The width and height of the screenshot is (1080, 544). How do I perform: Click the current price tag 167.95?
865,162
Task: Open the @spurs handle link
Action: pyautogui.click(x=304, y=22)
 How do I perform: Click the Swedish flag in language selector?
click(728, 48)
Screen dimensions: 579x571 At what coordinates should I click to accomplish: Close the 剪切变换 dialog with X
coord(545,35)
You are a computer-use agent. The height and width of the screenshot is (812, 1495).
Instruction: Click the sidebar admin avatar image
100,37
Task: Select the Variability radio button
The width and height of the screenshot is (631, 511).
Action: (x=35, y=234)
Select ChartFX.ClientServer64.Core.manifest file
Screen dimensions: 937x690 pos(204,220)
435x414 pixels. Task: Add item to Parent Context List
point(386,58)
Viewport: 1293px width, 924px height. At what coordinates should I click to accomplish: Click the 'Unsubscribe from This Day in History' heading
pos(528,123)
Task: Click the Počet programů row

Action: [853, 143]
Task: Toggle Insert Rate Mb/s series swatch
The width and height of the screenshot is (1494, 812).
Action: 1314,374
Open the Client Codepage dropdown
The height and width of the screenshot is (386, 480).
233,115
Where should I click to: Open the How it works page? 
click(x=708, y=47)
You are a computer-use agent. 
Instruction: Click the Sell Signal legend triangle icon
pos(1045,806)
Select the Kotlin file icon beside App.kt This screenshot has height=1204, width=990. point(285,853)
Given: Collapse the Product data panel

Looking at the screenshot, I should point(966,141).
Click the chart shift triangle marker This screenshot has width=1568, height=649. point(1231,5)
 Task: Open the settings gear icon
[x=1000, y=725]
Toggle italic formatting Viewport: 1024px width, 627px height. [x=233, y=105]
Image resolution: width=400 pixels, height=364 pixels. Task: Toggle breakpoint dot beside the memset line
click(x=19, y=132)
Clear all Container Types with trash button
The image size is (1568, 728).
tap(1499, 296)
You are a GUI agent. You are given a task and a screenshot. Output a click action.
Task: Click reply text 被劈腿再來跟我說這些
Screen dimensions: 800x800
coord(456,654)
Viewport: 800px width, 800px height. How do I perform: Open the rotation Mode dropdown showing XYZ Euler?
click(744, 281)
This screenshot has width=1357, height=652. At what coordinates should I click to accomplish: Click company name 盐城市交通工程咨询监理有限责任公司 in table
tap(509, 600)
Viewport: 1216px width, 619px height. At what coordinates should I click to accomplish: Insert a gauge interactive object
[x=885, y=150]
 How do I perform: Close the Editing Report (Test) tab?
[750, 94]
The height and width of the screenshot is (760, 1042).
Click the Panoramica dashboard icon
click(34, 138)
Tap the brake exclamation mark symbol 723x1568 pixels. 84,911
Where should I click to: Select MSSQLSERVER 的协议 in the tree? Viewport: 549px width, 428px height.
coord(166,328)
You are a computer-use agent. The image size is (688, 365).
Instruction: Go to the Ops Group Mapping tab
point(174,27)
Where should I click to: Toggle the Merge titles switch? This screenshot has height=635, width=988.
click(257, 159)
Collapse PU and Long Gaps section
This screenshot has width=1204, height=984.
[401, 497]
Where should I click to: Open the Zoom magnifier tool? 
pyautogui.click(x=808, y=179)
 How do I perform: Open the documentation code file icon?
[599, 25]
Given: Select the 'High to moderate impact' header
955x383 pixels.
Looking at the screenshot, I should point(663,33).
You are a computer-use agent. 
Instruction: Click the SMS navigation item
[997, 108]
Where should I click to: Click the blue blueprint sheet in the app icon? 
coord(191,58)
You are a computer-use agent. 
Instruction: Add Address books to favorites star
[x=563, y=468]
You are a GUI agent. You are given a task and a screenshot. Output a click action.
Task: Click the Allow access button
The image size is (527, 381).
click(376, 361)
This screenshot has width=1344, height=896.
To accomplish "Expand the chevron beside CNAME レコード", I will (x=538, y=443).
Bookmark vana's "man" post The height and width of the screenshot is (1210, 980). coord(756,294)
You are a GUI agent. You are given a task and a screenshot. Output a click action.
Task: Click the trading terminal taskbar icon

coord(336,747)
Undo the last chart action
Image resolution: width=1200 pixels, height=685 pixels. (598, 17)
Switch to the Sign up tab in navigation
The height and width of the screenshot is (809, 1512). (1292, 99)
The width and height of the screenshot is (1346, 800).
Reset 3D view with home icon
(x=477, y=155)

Your objective:
List every line in the material above that contains the word "with". Case matters.

Answer to this task:
Screen dimensions: 579x571 At what coordinates should I click to accomplish: Close the 剪切变换 dialog with X
Clear all Container Types with trash button
Reset 3D view with home icon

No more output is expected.